Furthermore, Bailenson et al. (2008) also discuss the value of digital technologies, specifically immersive virtual reality, in education. They describe how virtual environments “enable transformed social interaction (TSI), the ability of teachers and students to use digital technology to strategically alter their online representations and contexts in order to improve learning” (Bailenson et al. 2008, p. 103). Bailenson et al.’s (2008) collaborative virtual environment (CVE) experiments found that learning was increased through digital transformations of teachers and learners in CVEs (p. 129). Bailenson et al. (2008) concluded that “by having multiple students sit in a privileged virtual seat simultaneously, optimizing behaviors or physical presence of co-learners, or by augmenting perceptions, student nonverbal behaviors, attention, and learning can be altered” (p. 129).

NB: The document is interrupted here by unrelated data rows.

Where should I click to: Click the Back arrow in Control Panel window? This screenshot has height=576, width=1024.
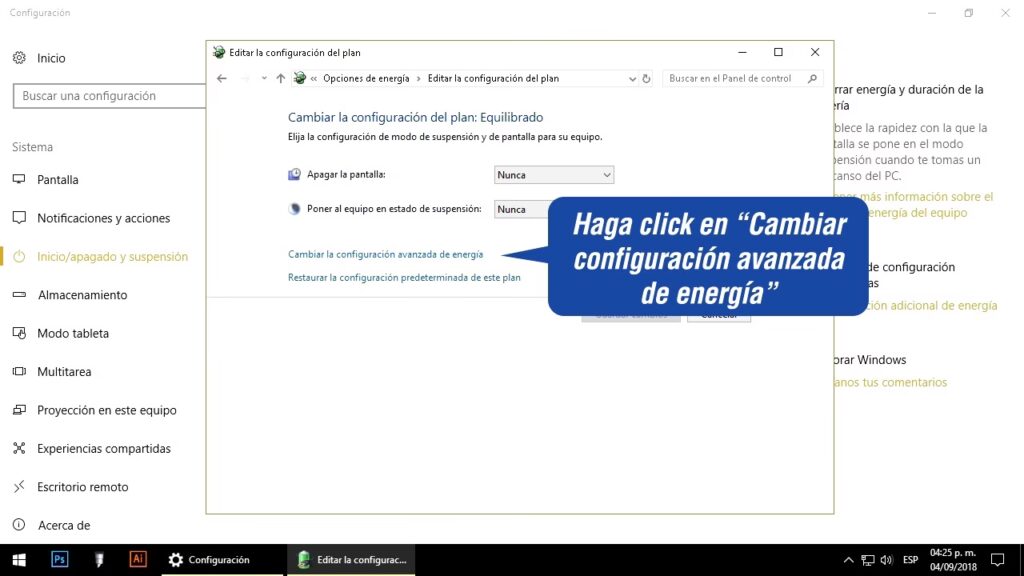[222, 78]
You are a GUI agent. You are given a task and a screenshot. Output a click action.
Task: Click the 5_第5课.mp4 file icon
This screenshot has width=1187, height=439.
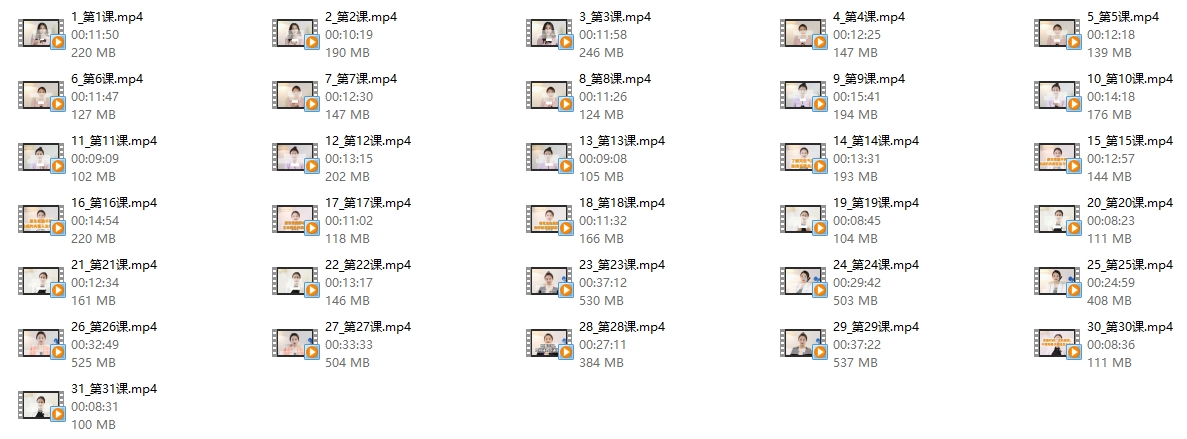pos(1058,35)
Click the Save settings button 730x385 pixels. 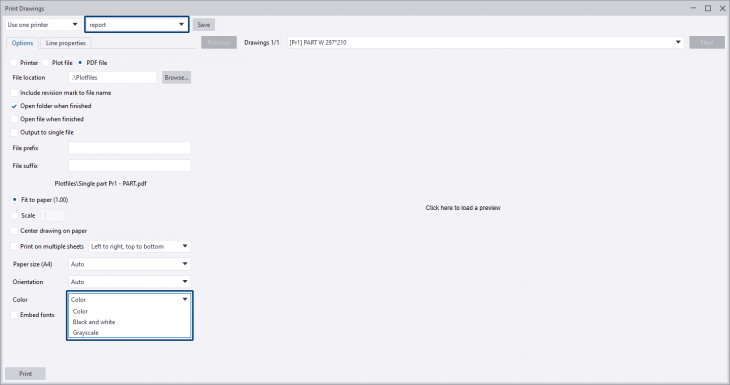coord(204,25)
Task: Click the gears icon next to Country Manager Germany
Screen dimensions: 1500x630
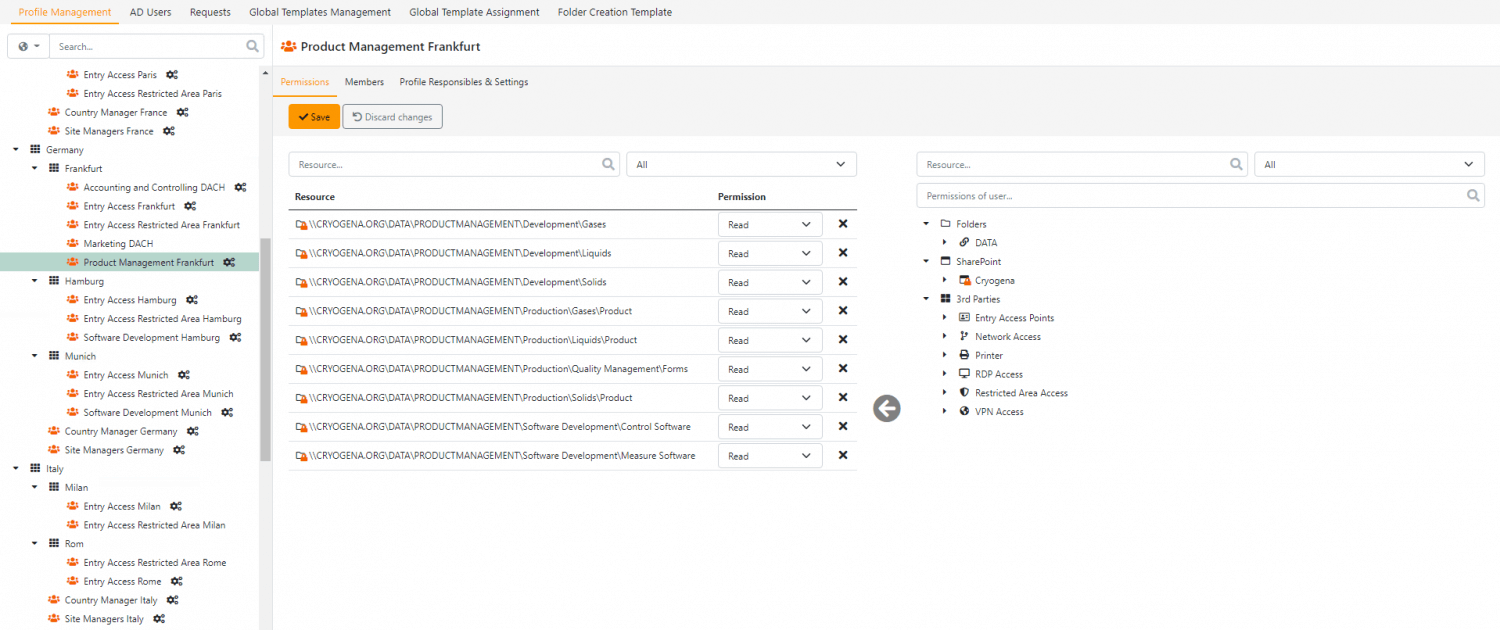Action: (x=192, y=431)
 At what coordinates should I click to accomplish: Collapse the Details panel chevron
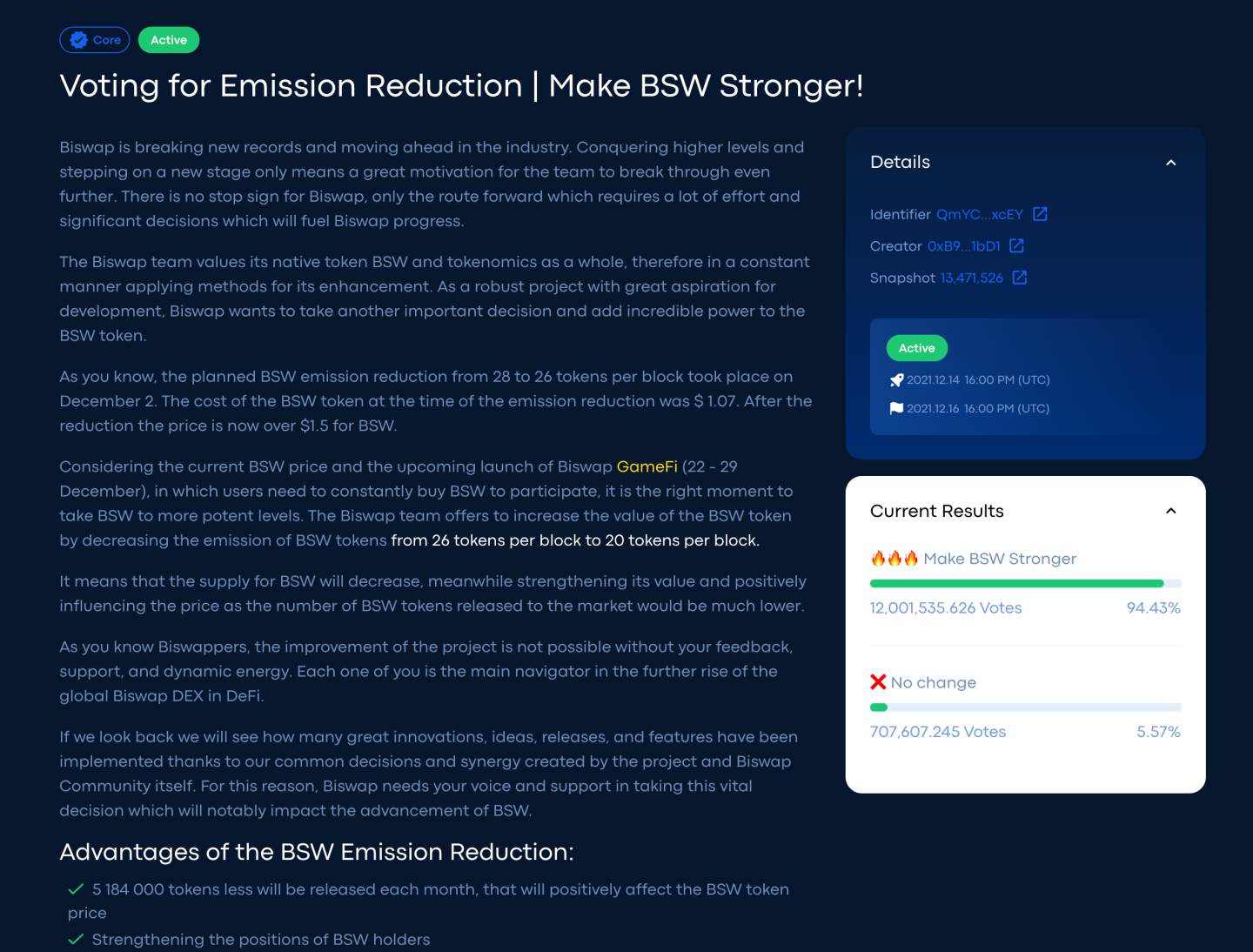(1170, 163)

However, I found this idea of altering behaviour, attention, and learning problematic because it takes away the agency that students should be given to take ownership of and control their own learning. I think it is more important to explore how learning can be transformed through CVEs rather than simply perpetuating the same lecture-style classroom digitally.

Finally, returning to Darvasi (2016) and the question of using VR responsibly, five ethical concerns must be considered. Darvasi (2016) categorizes these ethical concerns as follows: “long-term effects and prolonged exposure; the impact of environment on agency and behaviour; aggravating preexisting psychological or emotional issues; (un)reality and diminished real world interactions; and privacy and data gathering”. To implement VR responsibly in the classroom, educators must address these ethical concerns in order to enable meaningful learning, without the negative backlash/implications of VR.

Week 4 Readings:

1. Darvasi, P. Mindshift (2016)  VR and 5 Ethical Considerations
2. Dede, C. (2014). The Role of Digital Technologies in Deeper Learning. Harvard Education: White Paper.
3. Bailenson et al (2008). The Use of Immersive Virtual Reality in the Learning Sciences: Digital Transformations of Teachers, Students, and Social Context, The Journal of Learning Science. 17: 102–141, 2008.